>> Start

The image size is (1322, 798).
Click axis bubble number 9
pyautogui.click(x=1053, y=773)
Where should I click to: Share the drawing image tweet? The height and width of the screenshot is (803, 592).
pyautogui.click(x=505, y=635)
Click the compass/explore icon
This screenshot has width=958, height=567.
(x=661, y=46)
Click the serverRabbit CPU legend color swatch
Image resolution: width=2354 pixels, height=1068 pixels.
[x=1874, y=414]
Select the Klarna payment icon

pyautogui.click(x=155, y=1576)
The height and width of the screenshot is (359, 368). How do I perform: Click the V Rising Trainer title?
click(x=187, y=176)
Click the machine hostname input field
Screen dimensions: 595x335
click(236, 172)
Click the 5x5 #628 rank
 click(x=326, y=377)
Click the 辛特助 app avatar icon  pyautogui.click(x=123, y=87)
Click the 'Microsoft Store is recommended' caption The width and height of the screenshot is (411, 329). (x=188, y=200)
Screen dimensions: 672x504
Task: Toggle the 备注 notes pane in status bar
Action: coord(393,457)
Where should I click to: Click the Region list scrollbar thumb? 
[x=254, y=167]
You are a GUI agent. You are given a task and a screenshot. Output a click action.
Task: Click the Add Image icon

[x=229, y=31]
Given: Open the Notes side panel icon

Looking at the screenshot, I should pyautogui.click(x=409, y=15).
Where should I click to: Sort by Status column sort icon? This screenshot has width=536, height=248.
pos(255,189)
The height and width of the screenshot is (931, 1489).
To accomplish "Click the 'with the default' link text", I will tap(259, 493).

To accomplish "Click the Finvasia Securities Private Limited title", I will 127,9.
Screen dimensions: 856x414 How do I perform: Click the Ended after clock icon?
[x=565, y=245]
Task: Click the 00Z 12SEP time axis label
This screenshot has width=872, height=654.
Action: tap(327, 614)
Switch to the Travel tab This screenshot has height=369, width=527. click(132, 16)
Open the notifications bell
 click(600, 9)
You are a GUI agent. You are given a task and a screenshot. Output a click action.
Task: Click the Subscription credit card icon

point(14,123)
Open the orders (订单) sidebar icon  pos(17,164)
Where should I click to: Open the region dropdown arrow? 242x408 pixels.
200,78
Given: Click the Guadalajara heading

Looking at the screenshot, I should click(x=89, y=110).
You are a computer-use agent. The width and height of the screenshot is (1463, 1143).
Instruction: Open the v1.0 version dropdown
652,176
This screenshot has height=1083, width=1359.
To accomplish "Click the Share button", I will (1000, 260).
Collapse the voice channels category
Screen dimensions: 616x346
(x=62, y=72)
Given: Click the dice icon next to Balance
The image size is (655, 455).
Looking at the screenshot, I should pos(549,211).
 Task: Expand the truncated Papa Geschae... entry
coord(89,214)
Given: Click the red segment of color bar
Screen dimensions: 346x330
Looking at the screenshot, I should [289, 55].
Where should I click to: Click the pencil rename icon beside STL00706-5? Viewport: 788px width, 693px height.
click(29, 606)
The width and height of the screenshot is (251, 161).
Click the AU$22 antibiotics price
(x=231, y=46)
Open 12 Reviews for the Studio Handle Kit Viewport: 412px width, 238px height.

>> End

**What the task asks:** Copy all of the items above again, replacing "Where should I click to" with "Where do I click to" wherever it appears and changing nothing else.

**The reply:**
The image size is (1322, 798).
Click axis bubble number 9
pyautogui.click(x=1053, y=773)
Where do I click to: Share the drawing image tweet? The height and width of the screenshot is (803, 592).
pyautogui.click(x=505, y=635)
Click the compass/explore icon
This screenshot has width=958, height=567.
(x=661, y=46)
Click the serverRabbit CPU legend color swatch
Image resolution: width=2354 pixels, height=1068 pixels.
[x=1874, y=414]
Select the Klarna payment icon

pyautogui.click(x=155, y=1576)
The height and width of the screenshot is (359, 368). How do I perform: Click the V Rising Trainer title?
click(x=187, y=176)
Click the machine hostname input field
Screen dimensions: 595x335
click(236, 172)
Click the 5x5 #628 rank
 click(x=326, y=377)
Click the 辛特助 app avatar icon  pyautogui.click(x=123, y=87)
Click the 'Microsoft Store is recommended' caption The width and height of the screenshot is (411, 329). (x=188, y=200)
Screen dimensions: 672x504
Task: Toggle the 备注 notes pane in status bar
Action: coord(393,457)
Where do I click to: Click the Region list scrollbar thumb? 
[x=254, y=167]
You are a GUI agent. You are given a task and a screenshot. Output a click action.
Task: Click the Add Image icon

[x=229, y=31]
Given: Open the Notes side panel icon

Looking at the screenshot, I should pyautogui.click(x=409, y=15).
Where do I click to: Sort by Status column sort icon? This screenshot has width=536, height=248.
pos(255,189)
The height and width of the screenshot is (931, 1489).
To accomplish "Click the 'with the default' link text", I will tap(259, 493).

To accomplish "Click the Finvasia Securities Private Limited title", I will 127,9.
Screen dimensions: 856x414 How do I perform: Click the Ended after clock icon?
[x=565, y=245]
Task: Click the 00Z 12SEP time axis label
This screenshot has width=872, height=654.
Action: tap(327, 614)
Switch to the Travel tab This screenshot has height=369, width=527. click(132, 16)
Open the notifications bell
 click(600, 9)
You are a GUI agent. You are given a task and a screenshot. Output a click action.
Task: Click the Subscription credit card icon

point(14,123)
Open the orders (订单) sidebar icon  pos(17,164)
Where do I click to: Open the region dropdown arrow? 242x408 pixels.
200,78
Given: Click the Guadalajara heading

Looking at the screenshot, I should click(x=89, y=110).
You are a computer-use agent. The width and height of the screenshot is (1463, 1143).
Instruction: Open the v1.0 version dropdown
652,176
This screenshot has height=1083, width=1359.
To accomplish "Click the Share button", I will (1000, 260).
Collapse the voice channels category
Screen dimensions: 616x346
(x=62, y=72)
Given: Click the dice icon next to Balance
The image size is (655, 455).
Looking at the screenshot, I should pos(549,211).
 Task: Expand the truncated Papa Geschae... entry
coord(89,214)
Given: Click the red segment of color bar
Screen dimensions: 346x330
Looking at the screenshot, I should [289, 55].
Where do I click to: Click the pencil rename icon beside STL00706-5? Viewport: 788px width, 693px height.
click(29, 606)
The width and height of the screenshot is (251, 161).
Click the AU$22 antibiotics price
(x=231, y=46)
Open 12 Reviews for the Studio Handle Kit Viewport: 412px width, 238px height.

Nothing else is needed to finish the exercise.